_TASK REQUIREMENTS_
Print every entry again, precisely as written.

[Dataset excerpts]

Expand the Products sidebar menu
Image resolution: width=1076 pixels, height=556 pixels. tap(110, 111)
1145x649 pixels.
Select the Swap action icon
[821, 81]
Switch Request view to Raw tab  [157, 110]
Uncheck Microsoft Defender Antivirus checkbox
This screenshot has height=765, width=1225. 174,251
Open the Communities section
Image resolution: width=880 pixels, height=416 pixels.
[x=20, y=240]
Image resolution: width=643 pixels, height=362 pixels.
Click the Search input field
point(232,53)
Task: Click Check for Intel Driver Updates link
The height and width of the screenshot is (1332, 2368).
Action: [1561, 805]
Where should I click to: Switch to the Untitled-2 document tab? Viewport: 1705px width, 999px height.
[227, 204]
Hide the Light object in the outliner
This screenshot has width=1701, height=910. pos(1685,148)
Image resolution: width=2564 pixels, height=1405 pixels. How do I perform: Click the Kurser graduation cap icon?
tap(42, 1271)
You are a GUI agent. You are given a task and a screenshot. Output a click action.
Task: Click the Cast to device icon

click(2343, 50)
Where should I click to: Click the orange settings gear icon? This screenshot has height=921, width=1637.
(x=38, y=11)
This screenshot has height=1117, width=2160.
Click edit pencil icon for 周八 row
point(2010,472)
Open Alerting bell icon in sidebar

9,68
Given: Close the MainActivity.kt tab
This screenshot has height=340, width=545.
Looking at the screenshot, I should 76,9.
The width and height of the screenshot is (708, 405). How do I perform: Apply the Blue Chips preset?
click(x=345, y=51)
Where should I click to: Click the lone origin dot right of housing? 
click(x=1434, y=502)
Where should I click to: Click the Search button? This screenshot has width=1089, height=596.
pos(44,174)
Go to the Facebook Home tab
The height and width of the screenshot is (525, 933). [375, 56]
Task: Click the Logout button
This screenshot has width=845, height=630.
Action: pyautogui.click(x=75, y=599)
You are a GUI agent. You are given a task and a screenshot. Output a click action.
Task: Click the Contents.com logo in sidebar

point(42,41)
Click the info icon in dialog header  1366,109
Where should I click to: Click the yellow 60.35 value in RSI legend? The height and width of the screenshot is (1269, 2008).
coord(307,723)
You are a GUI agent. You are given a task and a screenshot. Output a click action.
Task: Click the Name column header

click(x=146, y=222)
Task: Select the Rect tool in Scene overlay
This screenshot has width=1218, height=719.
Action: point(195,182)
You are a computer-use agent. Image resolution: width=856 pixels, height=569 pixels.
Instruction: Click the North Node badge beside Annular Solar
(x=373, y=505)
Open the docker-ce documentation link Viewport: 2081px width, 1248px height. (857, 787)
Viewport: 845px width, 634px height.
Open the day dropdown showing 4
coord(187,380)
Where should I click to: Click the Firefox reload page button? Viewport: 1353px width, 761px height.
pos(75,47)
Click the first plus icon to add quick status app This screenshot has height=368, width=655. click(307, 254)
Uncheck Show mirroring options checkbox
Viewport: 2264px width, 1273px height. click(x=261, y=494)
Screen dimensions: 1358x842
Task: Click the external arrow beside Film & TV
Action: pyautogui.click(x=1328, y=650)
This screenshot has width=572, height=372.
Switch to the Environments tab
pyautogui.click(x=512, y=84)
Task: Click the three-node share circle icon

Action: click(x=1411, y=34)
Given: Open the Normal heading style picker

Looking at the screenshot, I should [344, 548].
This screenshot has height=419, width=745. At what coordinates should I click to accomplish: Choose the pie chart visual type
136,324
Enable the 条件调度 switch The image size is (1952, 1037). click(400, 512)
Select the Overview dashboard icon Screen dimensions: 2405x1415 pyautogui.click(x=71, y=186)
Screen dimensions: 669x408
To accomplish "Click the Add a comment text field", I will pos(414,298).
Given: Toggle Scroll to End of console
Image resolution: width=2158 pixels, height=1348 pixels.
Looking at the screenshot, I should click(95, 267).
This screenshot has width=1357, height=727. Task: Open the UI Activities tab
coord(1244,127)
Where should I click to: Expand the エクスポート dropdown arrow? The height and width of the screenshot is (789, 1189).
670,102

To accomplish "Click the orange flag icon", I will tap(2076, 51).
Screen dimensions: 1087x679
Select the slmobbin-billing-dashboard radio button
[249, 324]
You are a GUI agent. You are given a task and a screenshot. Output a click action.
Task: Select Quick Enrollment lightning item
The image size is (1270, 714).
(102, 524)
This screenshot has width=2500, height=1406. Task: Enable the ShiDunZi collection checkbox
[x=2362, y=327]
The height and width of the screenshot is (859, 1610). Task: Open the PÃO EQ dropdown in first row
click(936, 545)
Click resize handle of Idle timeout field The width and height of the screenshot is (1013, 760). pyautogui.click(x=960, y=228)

_ANSWER BELOW_
Expand the Products sidebar menu
Image resolution: width=1076 pixels, height=556 pixels. tap(110, 111)
1145x649 pixels.
Select the Swap action icon
[821, 81]
Switch Request view to Raw tab  [157, 110]
Uncheck Microsoft Defender Antivirus checkbox
This screenshot has height=765, width=1225. 174,251
Open the Communities section
Image resolution: width=880 pixels, height=416 pixels.
[x=20, y=240]
Image resolution: width=643 pixels, height=362 pixels.
Click the Search input field
point(232,53)
Task: Click Check for Intel Driver Updates link
The height and width of the screenshot is (1332, 2368).
Action: [1561, 805]
Where should I click to: Switch to the Untitled-2 document tab? Viewport: 1705px width, 999px height.
[227, 204]
Hide the Light object in the outliner
This screenshot has width=1701, height=910. pos(1685,148)
Image resolution: width=2564 pixels, height=1405 pixels. How do I perform: Click the Kurser graduation cap icon?
tap(42, 1271)
You are a GUI agent. You are given a task and a screenshot. Output a click action.
Task: Click the Cast to device icon

click(2343, 50)
Where should I click to: Click the orange settings gear icon? This screenshot has height=921, width=1637.
(x=38, y=11)
This screenshot has height=1117, width=2160.
Click edit pencil icon for 周八 row
point(2010,472)
Open Alerting bell icon in sidebar

9,68
Given: Close the MainActivity.kt tab
This screenshot has height=340, width=545.
Looking at the screenshot, I should 76,9.
The width and height of the screenshot is (708, 405). How do I perform: Apply the Blue Chips preset?
click(x=345, y=51)
Where should I click to: Click the lone origin dot right of housing? 
click(x=1434, y=502)
Where should I click to: Click the Search button? This screenshot has width=1089, height=596.
pos(44,174)
Go to the Facebook Home tab
The height and width of the screenshot is (525, 933). [375, 56]
Task: Click the Logout button
This screenshot has width=845, height=630.
Action: pyautogui.click(x=75, y=599)
You are a GUI agent. You are given a task and a screenshot. Output a click action.
Task: Click the Contents.com logo in sidebar

point(42,41)
Click the info icon in dialog header  1366,109
Where should I click to: Click the yellow 60.35 value in RSI legend? The height and width of the screenshot is (1269, 2008).
coord(307,723)
You are a GUI agent. You are given a task and a screenshot. Output a click action.
Task: Click the Name column header

click(x=146, y=222)
Task: Select the Rect tool in Scene overlay
This screenshot has width=1218, height=719.
Action: point(195,182)
You are a computer-use agent. Image resolution: width=856 pixels, height=569 pixels.
Instruction: Click the North Node badge beside Annular Solar
(x=373, y=505)
Open the docker-ce documentation link Viewport: 2081px width, 1248px height. (857, 787)
Viewport: 845px width, 634px height.
Open the day dropdown showing 4
coord(187,380)
Where should I click to: Click the Firefox reload page button? Viewport: 1353px width, 761px height.
pos(75,47)
Click the first plus icon to add quick status app This screenshot has height=368, width=655. click(307, 254)
Uncheck Show mirroring options checkbox
Viewport: 2264px width, 1273px height. click(x=261, y=494)
Screen dimensions: 1358x842
Task: Click the external arrow beside Film & TV
Action: pyautogui.click(x=1328, y=650)
This screenshot has width=572, height=372.
Switch to the Environments tab
pyautogui.click(x=512, y=84)
Task: Click the three-node share circle icon

Action: click(x=1411, y=34)
Given: Open the Normal heading style picker

Looking at the screenshot, I should [344, 548].
This screenshot has height=419, width=745. At what coordinates should I click to accomplish: Choose the pie chart visual type
136,324
Enable the 条件调度 switch The image size is (1952, 1037). click(400, 512)
Select the Overview dashboard icon Screen dimensions: 2405x1415 pyautogui.click(x=71, y=186)
Screen dimensions: 669x408
To accomplish "Click the Add a comment text field", I will pos(414,298).
Given: Toggle Scroll to End of console
Image resolution: width=2158 pixels, height=1348 pixels.
Looking at the screenshot, I should click(95, 267).
This screenshot has width=1357, height=727. Task: Open the UI Activities tab
coord(1244,127)
Where should I click to: Expand the エクスポート dropdown arrow? The height and width of the screenshot is (789, 1189).
670,102

To accomplish "Click the orange flag icon", I will tap(2076, 51).
Screen dimensions: 1087x679
Select the slmobbin-billing-dashboard radio button
[249, 324]
You are a GUI agent. You are given a task and a screenshot. Output a click action.
Task: Select Quick Enrollment lightning item
The image size is (1270, 714).
(102, 524)
This screenshot has width=2500, height=1406. Task: Enable the ShiDunZi collection checkbox
[x=2362, y=327]
The height and width of the screenshot is (859, 1610). Task: Open the PÃO EQ dropdown in first row
click(936, 545)
Click resize handle of Idle timeout field The width and height of the screenshot is (1013, 760). pyautogui.click(x=960, y=228)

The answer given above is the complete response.